Required work -
Reproduce the whole listing exactly, omitting any picture it holds.

Data supplied -
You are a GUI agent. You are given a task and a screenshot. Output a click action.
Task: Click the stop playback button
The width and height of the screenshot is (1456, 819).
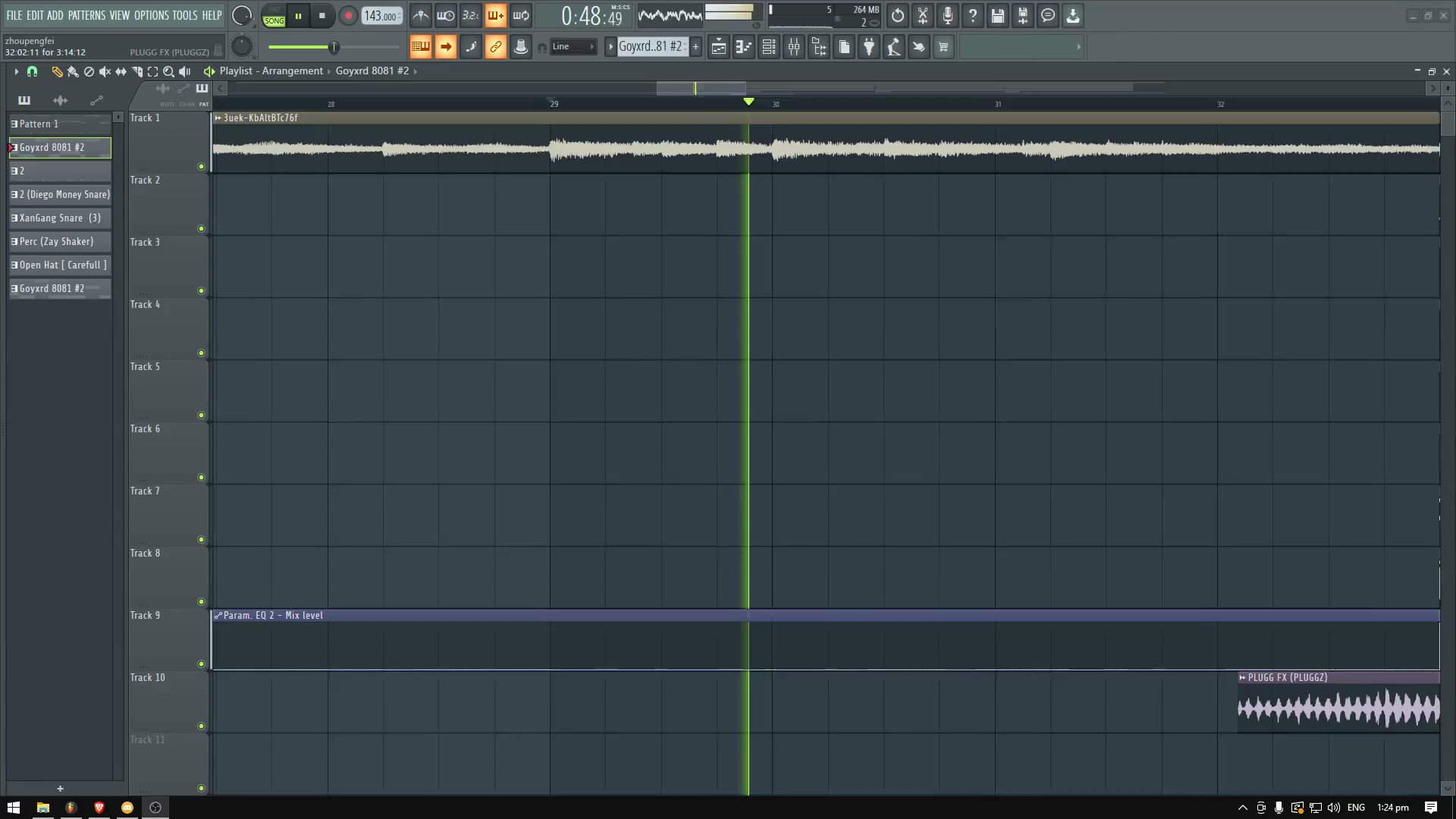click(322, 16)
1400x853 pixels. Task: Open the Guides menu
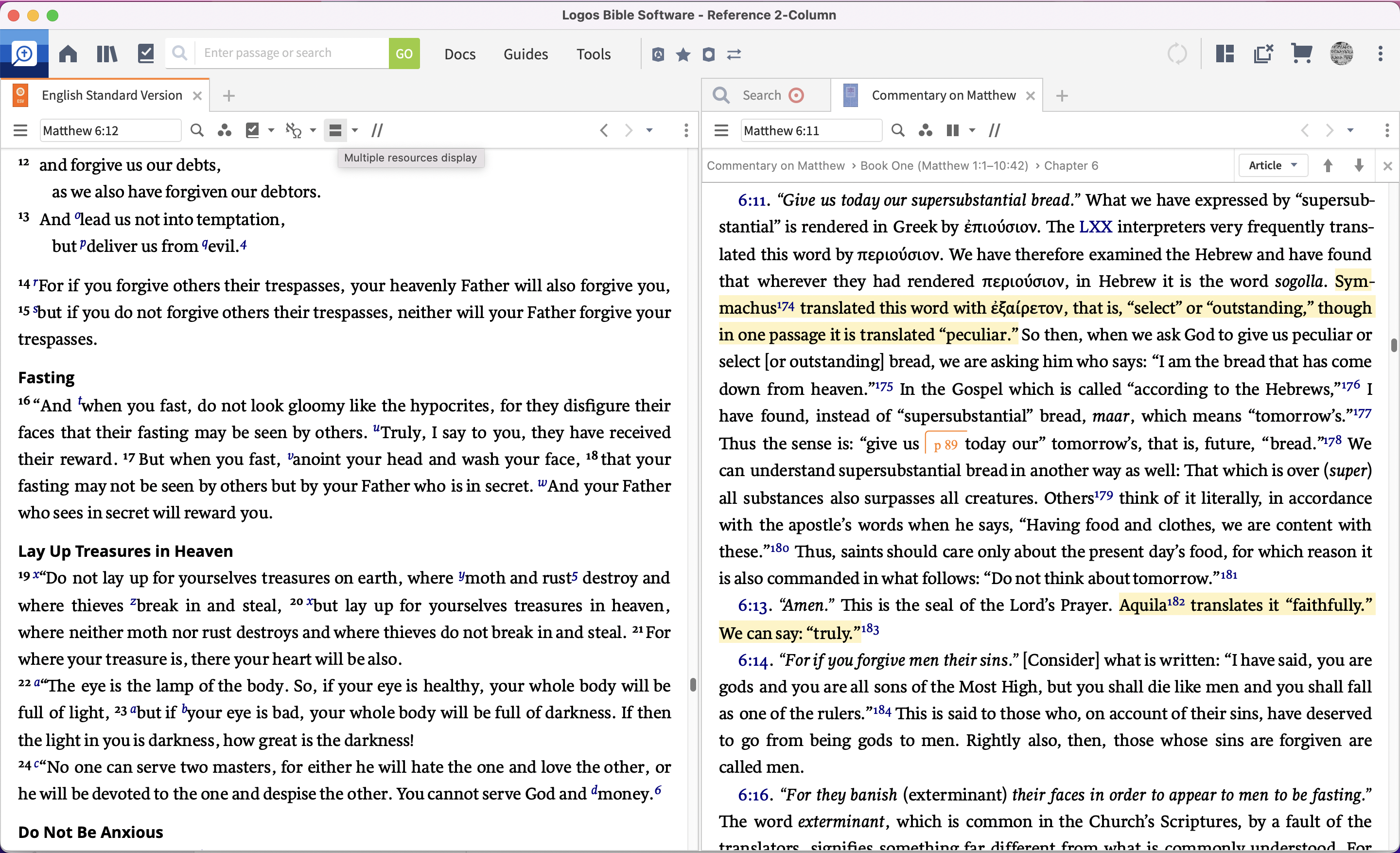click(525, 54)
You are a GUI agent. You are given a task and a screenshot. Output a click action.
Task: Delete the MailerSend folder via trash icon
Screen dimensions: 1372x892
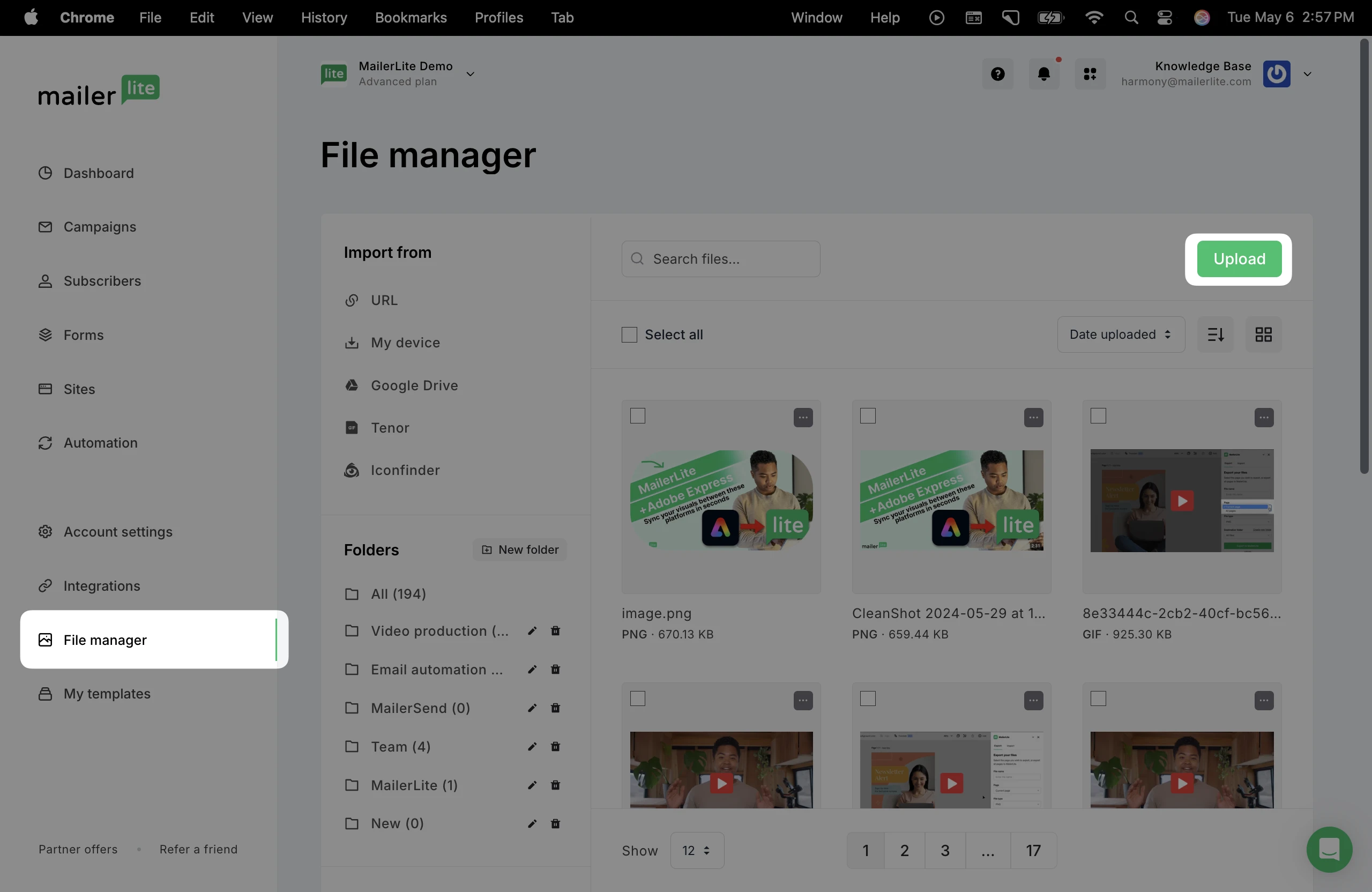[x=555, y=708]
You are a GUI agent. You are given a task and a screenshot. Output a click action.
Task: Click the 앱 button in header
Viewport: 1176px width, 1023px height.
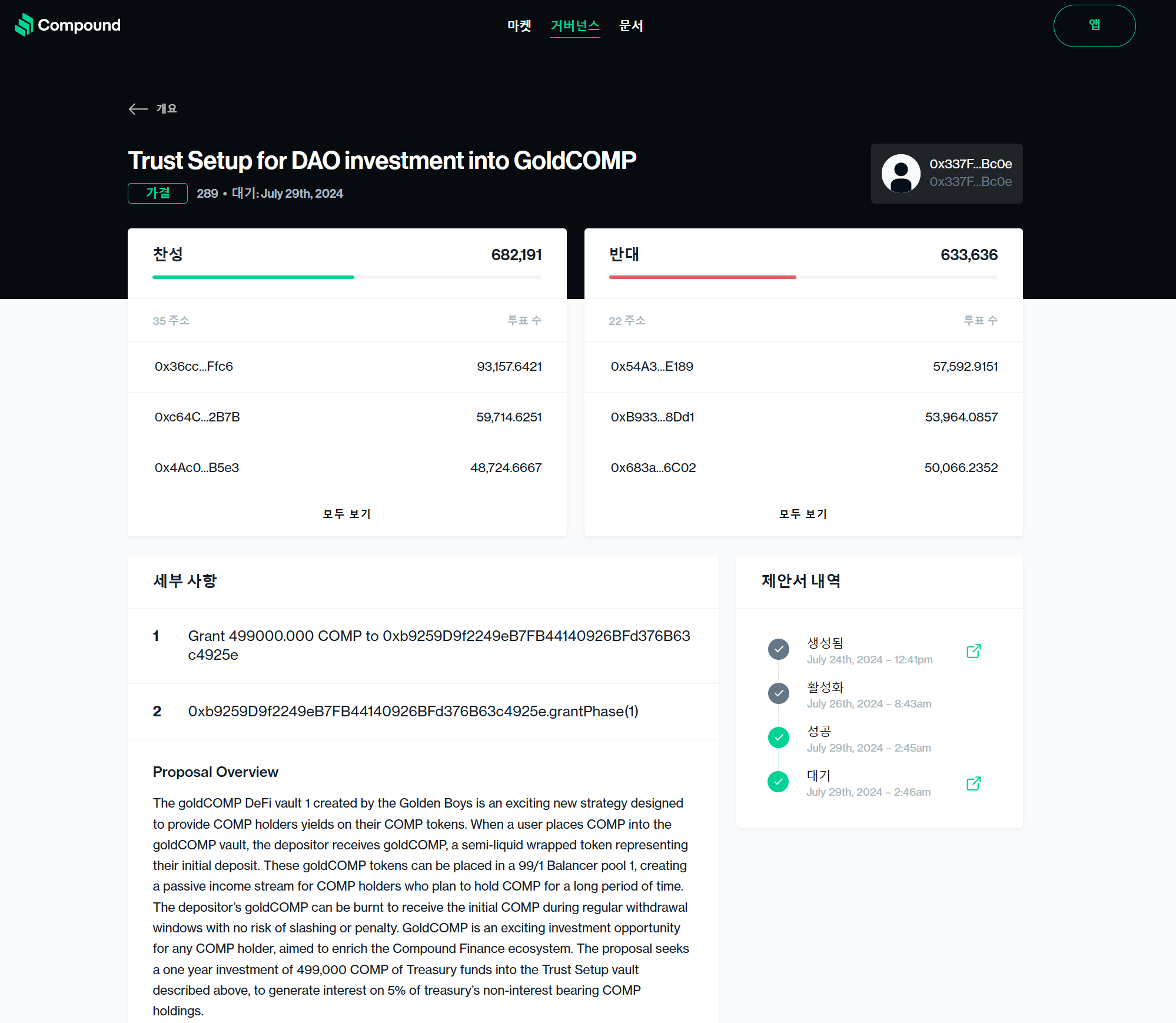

Task solution -
You are a GUI agent. You are given a task and a screenshot. Output a click action.
Task: Click the stop playback button
The width and height of the screenshot is (1456, 819).
click(322, 16)
1400x853 pixels. Task: Open the Guides menu
click(525, 54)
You are a GUI agent. You are given a task and a screenshot. Output a click action.
Task: Delete the MailerSend folder via trash icon
Screen dimensions: 1372x892
[x=555, y=708]
You are a GUI agent. You are given a task and a screenshot. Output a click action.
Task: Click the 앱 button in header
Viewport: 1176px width, 1023px height.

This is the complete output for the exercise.